#### [Tasks and exercises]
1 > Could you return the solar panel soiling text word for word, from "However, the presence" to "cleaning is necessary."?
2 > Can you resume the solar panel soiling text, carrying on after its final sentence?

#### [Supplied text]
◆ ◆ ◆ ◆ ◆

When power output is lower than expected, dirt and deposits on the panel surface should also be inspected. Because solar panels are installed outdoors, they can become coated with dust, yellow sand, pollen, bird droppings, fallen leaves, mud splashes, salt, volcanic ash, or lingering snow. If the soiling is temporary and can be washed away by rain, it may not be a major issue, but soiling that remains for long periods or localized buildup can lead to reduced power output.

However, the presence of dirt does not necessarily mean that immediate cleaning is appropriate. Cleaning requires consideration of work safety, the risk of electric shock, the risk of falling, scratches to the panel surface, the handling of wash water, and impacts on the surrounding environment. Inspections on roofs or at heights and work around electrical equipment should be carried out by personnel who have appropriate knowledge and safety measures in place. Even when dirt is suspected as the cause of reduced power generation, it is safer to first perform a visual inspection, take photographic records, and cross-check with generation data to determine whether cleaning is necessary.

The effects of soiling appear differently depending on whether it is thinly deposited across the entire surface or heavily deposited in localized areas. Widespread dust or yellow sand can gradually reduce the power output of the entire plant. In contrast, localized obstructions such as bird droppings or fallen leaves can affect specific panels or circuits. When monitoring data shows differences between sections, check whether the locations of the soiling match the areas with reduced output. Distinguishing whether the drop is system-wide or limited to certain parts also makes it easier to rule out causes other than soiling.

When checking panel soiling, it's easier to assess if you look not only at days with low power output but also at the periods before and after rain. If there is a tendency for power output to improve after rain, surface soiling may have been a factor. However, because weather conditions may have changed after the rain, simple comparisons should be avoided. It's important to compare sunny days and observe changes under conditions with similar irradiance and temperature.

◆ ◆ ◆ ◆ ◆

#### [Information provided]
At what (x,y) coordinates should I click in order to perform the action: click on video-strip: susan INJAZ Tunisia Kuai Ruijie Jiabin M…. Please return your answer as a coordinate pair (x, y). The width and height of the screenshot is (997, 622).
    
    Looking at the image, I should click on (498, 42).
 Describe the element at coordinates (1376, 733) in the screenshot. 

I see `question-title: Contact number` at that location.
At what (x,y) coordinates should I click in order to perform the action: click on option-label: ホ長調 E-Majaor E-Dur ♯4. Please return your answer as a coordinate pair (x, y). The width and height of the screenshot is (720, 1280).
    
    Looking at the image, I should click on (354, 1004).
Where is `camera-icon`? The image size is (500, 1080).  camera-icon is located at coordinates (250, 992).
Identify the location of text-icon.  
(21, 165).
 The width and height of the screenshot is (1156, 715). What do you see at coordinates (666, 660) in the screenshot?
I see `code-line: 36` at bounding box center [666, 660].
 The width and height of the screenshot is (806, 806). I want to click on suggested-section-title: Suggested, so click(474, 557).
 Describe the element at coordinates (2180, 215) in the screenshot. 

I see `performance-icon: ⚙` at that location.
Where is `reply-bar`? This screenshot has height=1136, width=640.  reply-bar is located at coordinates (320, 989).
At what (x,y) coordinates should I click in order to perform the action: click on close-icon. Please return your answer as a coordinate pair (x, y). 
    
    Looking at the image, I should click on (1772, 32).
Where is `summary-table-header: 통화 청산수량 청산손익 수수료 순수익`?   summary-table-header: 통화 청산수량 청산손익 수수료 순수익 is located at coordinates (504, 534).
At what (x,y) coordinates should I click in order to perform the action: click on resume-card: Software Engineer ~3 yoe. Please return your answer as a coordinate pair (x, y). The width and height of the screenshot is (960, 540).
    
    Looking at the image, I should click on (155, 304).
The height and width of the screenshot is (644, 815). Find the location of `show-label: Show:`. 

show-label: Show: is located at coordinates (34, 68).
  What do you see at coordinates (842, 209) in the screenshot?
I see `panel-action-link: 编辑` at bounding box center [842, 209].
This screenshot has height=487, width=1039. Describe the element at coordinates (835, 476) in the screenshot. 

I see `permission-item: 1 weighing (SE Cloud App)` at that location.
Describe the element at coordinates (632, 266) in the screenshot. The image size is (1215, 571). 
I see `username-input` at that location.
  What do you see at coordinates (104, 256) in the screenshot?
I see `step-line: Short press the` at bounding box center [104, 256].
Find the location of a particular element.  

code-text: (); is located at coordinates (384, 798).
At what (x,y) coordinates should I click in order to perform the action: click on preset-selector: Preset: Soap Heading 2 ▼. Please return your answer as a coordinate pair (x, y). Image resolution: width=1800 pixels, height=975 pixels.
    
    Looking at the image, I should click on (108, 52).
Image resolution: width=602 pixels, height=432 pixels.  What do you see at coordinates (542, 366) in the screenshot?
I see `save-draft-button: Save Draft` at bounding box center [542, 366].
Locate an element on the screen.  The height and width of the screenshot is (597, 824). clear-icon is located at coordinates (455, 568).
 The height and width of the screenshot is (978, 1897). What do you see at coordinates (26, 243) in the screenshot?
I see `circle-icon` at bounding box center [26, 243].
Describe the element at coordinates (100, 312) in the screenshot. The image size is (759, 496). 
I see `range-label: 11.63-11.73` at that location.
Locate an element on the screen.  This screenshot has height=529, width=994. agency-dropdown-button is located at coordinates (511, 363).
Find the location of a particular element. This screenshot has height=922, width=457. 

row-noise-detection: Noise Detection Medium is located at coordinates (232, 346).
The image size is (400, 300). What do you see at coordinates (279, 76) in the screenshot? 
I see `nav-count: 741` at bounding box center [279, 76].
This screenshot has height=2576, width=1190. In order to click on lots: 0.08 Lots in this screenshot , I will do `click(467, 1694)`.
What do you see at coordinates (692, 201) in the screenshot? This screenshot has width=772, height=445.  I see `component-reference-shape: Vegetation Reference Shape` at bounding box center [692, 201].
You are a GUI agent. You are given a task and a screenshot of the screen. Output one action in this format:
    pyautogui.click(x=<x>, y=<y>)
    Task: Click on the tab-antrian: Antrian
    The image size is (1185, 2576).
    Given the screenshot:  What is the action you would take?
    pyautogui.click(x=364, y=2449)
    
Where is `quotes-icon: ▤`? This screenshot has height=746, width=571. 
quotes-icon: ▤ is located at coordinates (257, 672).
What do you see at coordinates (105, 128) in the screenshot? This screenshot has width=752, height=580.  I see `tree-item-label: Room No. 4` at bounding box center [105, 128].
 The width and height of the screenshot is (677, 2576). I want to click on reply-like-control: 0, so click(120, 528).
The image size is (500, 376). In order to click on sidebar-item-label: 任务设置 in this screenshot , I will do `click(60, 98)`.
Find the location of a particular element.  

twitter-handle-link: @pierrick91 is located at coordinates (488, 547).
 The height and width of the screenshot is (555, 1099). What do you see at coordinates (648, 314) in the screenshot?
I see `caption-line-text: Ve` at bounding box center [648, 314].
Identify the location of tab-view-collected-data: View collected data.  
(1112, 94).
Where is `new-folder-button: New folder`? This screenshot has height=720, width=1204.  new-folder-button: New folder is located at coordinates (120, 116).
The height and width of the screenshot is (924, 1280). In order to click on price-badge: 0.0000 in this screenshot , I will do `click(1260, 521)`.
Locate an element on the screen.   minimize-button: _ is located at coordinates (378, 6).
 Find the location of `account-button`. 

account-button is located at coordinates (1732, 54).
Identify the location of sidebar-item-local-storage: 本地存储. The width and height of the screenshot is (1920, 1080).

◆ ◆ ◆ ◆ ◆

#### [Answers for the tasks]
1 >
However, the presence of dirt does not necessarily mean that immediate cleaning is appropriate. Cleaning requires consideration of work safety, the risk of electric shock, the risk of falling, scratches to the panel surface, the handling of wash water, and impacts on the surrounding environment. Inspections on roofs or at heights and work around electrical equipment should be carried out by personnel who have appropriate knowledge and safety measures in place. Even when dirt is suspected as the cause of reduced power generation, it is safer to first perform a visual inspection, take photographic records, and cross-check with generation data to determine whether cleaning is necessary.

2 >
Also inspect not only the panel surfaces but the drainage and the condition of the surrounding ground. If the ground is prone to mud splashing, the surrounding environment tends to accumulate fallen leaves, there are structures that attract birds, or there are nearby unpaved roads, soiling can recur. Even if you clean once, if the same causes remain, a reduction in power generation may occur again. Before implementing improvements, confirming not only the soiling itself but also the environmental factors that cause it will make it easier to consider measures to prevent recurrence.

Check 5 Have you checked the records of equipment shutdowns and output restrictions?

When investigating the causes of low power output, check the equipment shutdown history and whether any output restrictions are in place. In solar power generation systems, the condition of devices such as the power conditioner, connection boxes, collection equipment, protective devices, and communication equipment can make the power output appear low. If equipment has completely stopped, abnormalities are easy to detect; however, if only some equipment has stopped or short intermittent stoppages are occurring, you may first notice the problem as a decline in monthly power generation.

First, you should check whether the monitoring screens or records show any errors, alarms, stoppages, recoveries, communication interruptions, control states, etc. If stoppages or alarms on specific equipment coincided with the period of low power generation, prioritize those as candidate causes. However, the absence of displayed alarms does not necessarily mean there is no abnormality. Communications may have been interrupted and records not acquired, or minor state changes may appear as reduced power output. When reviewing records, it is important to look at power output, equipment status, and communication status together.

Output restrictions and grid-side conditions should not be overlooked. Even when generation equipment is capable of producing power normally, output may be curtailed due to grid-side circumstances or for equipment protection. In such cases, a lower-than-expected generation output does not necessarily indicate equipment failure. On the generation curve, this can appear as a plateau at a constant output despite clear weather, curtailment only during specific time periods, or similar trends across multiple facilities. In these situations, check notifications of output restrictions, operation logs, monitoring data, and voltage conditions.

Power conditioners may also have their output reduced due to temperature rise or poor ventilation. If the installation site has poor airflow, objects are placed around the unit, dust has accumulated on filters or intake and exhaust vents, or the unit is exposed to direct sunlight or a high-temperature environment, the output may be lowered to protect the equipment. During on-site inspections, check the temperature environment around the equipment, ventilation space, any unusual noises, display status, and warning lights. However, internal inspection of electrical equipment or recovery operations involve danger and must be performed only by personnel with the appropriate qualifications and authority.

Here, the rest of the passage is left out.